__REQUIRED ACTION__:
Present each line of the entries below that holds the word "smiley".

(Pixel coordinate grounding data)

== Segment start ==

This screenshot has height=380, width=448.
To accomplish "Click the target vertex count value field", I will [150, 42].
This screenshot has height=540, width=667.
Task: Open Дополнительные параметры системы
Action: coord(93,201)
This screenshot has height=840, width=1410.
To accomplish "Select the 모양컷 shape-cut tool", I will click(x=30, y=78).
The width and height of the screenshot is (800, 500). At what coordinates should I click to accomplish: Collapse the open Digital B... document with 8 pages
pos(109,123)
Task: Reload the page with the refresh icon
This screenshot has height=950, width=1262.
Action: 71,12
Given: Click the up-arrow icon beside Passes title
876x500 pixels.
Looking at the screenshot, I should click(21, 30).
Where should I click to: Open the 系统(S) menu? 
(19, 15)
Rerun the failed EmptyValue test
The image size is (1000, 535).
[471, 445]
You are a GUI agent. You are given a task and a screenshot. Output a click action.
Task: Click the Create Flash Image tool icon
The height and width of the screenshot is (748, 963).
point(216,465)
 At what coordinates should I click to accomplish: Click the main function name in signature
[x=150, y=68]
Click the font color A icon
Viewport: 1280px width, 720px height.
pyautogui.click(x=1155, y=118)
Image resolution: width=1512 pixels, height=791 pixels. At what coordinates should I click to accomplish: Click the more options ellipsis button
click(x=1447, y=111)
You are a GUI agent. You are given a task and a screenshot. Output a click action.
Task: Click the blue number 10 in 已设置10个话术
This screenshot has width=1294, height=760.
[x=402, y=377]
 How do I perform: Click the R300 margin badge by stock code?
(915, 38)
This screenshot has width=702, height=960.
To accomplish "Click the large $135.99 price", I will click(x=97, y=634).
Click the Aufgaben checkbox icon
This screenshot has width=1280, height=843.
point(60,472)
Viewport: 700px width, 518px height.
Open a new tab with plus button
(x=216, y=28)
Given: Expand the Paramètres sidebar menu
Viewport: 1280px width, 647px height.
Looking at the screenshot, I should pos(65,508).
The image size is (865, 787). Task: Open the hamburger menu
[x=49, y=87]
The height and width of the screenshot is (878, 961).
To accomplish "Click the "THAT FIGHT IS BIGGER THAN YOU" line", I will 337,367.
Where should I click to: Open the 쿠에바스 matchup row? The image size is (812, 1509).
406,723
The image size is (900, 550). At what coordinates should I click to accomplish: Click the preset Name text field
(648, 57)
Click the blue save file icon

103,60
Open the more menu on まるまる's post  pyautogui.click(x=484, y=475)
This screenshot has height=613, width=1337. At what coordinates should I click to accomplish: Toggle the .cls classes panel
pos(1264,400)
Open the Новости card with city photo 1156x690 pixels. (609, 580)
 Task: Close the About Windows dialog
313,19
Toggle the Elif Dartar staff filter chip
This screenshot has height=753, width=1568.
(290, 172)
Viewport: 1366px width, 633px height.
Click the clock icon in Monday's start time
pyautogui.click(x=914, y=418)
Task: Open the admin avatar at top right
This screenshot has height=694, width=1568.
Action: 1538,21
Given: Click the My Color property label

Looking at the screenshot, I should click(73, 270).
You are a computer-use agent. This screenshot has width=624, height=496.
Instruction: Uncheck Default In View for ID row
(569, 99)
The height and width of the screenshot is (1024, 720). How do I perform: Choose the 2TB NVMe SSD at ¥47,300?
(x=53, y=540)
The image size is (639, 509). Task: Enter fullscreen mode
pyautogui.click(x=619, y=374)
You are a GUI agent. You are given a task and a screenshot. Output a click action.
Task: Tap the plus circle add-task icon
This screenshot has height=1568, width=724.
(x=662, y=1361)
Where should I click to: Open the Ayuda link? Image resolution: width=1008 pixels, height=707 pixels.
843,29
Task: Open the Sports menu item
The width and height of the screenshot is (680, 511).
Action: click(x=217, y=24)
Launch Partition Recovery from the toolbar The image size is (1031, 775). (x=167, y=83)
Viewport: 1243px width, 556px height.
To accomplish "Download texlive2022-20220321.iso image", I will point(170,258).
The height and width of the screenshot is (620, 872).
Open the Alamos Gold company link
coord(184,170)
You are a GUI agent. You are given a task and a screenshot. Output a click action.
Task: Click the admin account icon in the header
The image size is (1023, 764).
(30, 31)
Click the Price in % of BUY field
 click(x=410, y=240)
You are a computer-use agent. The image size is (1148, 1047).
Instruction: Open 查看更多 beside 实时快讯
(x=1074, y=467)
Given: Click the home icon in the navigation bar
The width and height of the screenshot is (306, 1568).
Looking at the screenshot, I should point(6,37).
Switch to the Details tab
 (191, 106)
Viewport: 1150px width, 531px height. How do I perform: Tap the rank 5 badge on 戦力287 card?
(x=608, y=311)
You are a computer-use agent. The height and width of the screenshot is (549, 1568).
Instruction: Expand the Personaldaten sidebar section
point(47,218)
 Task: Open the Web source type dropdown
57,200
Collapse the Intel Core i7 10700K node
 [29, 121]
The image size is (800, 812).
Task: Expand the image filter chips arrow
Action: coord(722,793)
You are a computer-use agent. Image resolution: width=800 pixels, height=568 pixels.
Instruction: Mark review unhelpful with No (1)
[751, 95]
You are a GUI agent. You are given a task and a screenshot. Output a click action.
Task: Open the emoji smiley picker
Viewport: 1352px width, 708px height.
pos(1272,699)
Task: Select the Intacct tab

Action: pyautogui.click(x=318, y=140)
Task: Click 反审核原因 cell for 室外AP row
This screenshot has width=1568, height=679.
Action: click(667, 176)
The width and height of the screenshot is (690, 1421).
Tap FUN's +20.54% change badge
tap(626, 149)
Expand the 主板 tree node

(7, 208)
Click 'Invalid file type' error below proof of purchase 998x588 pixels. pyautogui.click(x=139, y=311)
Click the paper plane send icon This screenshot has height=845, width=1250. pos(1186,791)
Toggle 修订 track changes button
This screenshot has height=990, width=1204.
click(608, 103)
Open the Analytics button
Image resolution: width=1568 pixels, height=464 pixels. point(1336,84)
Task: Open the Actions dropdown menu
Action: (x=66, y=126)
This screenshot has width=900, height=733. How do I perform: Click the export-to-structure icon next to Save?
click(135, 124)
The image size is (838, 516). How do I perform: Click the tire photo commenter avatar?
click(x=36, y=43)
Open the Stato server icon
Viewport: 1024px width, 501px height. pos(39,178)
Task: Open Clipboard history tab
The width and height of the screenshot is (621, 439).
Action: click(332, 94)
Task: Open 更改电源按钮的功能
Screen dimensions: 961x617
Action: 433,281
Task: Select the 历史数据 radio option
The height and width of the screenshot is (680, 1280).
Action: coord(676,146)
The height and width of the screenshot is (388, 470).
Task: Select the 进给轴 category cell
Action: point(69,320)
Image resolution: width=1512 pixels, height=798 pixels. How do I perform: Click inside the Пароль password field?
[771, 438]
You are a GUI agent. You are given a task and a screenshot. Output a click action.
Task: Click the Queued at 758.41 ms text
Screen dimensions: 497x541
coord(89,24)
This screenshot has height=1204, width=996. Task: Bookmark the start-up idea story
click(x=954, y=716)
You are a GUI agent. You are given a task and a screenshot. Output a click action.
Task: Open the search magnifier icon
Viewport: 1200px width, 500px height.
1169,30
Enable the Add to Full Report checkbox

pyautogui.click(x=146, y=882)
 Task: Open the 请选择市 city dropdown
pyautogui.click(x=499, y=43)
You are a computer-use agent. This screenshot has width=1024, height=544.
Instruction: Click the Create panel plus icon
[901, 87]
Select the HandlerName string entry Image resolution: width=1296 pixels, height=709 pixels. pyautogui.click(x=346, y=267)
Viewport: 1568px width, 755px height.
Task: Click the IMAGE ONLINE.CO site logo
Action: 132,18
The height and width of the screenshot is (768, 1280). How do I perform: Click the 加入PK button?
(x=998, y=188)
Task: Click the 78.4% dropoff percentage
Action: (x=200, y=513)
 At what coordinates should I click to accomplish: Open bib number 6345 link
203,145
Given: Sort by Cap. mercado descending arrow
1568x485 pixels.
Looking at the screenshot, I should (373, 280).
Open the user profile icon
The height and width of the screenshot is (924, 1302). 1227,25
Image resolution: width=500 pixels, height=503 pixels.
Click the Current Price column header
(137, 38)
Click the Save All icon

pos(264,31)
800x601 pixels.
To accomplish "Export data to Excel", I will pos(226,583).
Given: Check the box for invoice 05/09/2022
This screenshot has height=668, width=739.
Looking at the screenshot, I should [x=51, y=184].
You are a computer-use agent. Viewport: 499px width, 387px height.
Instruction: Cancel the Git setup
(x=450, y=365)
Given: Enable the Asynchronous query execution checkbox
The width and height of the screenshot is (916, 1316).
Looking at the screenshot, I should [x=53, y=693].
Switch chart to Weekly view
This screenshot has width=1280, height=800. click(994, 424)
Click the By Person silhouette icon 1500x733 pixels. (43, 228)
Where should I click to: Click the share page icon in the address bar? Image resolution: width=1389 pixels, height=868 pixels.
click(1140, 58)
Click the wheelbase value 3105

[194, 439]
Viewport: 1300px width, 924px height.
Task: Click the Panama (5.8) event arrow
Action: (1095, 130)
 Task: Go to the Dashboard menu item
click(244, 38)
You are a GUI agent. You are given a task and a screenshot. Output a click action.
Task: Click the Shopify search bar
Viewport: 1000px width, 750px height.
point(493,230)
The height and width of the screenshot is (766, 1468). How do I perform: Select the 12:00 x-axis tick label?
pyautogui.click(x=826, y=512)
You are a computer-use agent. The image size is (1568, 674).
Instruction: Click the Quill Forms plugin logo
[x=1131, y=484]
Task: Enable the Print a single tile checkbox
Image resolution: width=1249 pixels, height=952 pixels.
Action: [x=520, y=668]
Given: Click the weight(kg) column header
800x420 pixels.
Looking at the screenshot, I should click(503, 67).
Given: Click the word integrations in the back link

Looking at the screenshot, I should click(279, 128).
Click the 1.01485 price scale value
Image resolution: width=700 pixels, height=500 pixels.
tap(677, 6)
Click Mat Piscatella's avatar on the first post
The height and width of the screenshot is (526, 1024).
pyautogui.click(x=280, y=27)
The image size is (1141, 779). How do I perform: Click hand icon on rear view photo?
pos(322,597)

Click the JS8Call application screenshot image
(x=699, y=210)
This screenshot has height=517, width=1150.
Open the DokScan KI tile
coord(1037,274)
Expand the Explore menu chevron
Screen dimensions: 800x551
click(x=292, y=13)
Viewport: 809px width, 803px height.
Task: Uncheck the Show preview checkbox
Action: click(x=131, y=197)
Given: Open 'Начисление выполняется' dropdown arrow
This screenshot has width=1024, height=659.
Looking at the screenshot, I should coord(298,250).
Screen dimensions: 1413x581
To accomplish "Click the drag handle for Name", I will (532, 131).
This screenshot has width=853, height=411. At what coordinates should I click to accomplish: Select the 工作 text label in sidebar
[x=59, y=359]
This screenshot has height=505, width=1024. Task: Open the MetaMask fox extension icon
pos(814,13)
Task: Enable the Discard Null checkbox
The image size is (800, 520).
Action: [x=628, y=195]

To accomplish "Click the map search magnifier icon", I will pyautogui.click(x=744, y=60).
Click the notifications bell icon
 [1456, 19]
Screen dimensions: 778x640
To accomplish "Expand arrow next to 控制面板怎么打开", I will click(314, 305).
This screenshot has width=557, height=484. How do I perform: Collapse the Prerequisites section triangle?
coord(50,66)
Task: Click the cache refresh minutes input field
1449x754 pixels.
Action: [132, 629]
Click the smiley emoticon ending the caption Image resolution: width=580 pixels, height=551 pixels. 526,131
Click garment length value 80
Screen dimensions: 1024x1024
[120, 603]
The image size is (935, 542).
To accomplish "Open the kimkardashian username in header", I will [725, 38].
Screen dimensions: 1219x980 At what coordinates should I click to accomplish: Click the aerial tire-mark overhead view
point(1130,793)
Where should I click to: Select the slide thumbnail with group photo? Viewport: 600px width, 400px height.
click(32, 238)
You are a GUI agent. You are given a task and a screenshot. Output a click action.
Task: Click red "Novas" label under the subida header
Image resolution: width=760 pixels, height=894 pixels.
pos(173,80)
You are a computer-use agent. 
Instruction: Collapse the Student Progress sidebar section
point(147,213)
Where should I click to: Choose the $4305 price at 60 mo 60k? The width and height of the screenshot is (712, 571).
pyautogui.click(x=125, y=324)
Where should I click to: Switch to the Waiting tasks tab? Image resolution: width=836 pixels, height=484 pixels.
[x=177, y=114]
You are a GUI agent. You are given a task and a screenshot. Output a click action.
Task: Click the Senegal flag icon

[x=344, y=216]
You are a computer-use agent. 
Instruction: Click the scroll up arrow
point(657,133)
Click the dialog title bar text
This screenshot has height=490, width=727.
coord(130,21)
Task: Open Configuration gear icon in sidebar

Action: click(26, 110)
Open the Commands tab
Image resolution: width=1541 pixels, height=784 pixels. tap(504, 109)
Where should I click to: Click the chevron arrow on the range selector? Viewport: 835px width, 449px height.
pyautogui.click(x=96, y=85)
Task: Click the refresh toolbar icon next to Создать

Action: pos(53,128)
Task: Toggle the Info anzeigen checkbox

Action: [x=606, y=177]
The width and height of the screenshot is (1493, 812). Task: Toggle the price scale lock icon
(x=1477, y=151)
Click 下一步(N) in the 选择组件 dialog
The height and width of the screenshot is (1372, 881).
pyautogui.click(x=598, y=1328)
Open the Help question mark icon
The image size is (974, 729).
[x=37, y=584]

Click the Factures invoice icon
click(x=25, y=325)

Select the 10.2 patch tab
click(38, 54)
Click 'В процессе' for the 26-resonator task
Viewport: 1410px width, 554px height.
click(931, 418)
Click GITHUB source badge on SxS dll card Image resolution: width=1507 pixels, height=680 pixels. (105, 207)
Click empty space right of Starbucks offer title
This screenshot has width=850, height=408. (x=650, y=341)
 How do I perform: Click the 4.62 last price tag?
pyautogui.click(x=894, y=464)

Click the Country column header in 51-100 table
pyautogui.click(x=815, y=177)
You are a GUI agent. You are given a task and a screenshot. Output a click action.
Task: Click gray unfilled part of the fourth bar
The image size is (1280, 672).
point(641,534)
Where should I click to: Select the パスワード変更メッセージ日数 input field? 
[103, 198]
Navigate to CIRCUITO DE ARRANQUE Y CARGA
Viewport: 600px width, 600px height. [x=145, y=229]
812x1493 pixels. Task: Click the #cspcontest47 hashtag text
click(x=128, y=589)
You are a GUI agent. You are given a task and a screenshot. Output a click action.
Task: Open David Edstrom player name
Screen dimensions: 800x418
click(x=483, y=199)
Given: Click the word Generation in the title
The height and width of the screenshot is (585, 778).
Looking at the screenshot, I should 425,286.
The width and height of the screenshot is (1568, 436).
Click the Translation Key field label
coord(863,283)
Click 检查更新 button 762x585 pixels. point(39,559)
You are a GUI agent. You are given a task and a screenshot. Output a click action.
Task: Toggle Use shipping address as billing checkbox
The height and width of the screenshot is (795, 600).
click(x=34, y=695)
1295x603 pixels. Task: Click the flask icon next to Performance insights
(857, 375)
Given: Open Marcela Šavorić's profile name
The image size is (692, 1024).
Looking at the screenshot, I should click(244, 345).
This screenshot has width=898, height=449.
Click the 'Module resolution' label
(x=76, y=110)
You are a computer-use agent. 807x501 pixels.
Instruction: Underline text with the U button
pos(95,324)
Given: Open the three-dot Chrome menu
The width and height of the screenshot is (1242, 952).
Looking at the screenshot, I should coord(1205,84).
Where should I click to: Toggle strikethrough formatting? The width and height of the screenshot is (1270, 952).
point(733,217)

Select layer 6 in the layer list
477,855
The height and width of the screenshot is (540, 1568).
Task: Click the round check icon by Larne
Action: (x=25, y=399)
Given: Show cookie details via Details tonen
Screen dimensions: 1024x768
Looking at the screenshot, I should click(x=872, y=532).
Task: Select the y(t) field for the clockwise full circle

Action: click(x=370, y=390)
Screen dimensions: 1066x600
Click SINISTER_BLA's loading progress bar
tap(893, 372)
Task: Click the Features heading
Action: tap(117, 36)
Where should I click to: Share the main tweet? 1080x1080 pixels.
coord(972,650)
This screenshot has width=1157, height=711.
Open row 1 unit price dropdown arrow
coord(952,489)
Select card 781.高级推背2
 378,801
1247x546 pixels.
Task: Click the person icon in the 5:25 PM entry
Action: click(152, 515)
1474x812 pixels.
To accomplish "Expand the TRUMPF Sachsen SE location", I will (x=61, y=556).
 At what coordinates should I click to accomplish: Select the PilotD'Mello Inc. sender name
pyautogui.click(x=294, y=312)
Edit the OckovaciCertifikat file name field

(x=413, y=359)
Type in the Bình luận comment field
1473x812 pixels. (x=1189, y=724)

== Segment end ==

__TASK OUTPUT__:
Task: Open the emoji smiley picker
Click the smiley emoticon ending the caption Image resolution: width=580 pixels, height=551 pixels. 526,131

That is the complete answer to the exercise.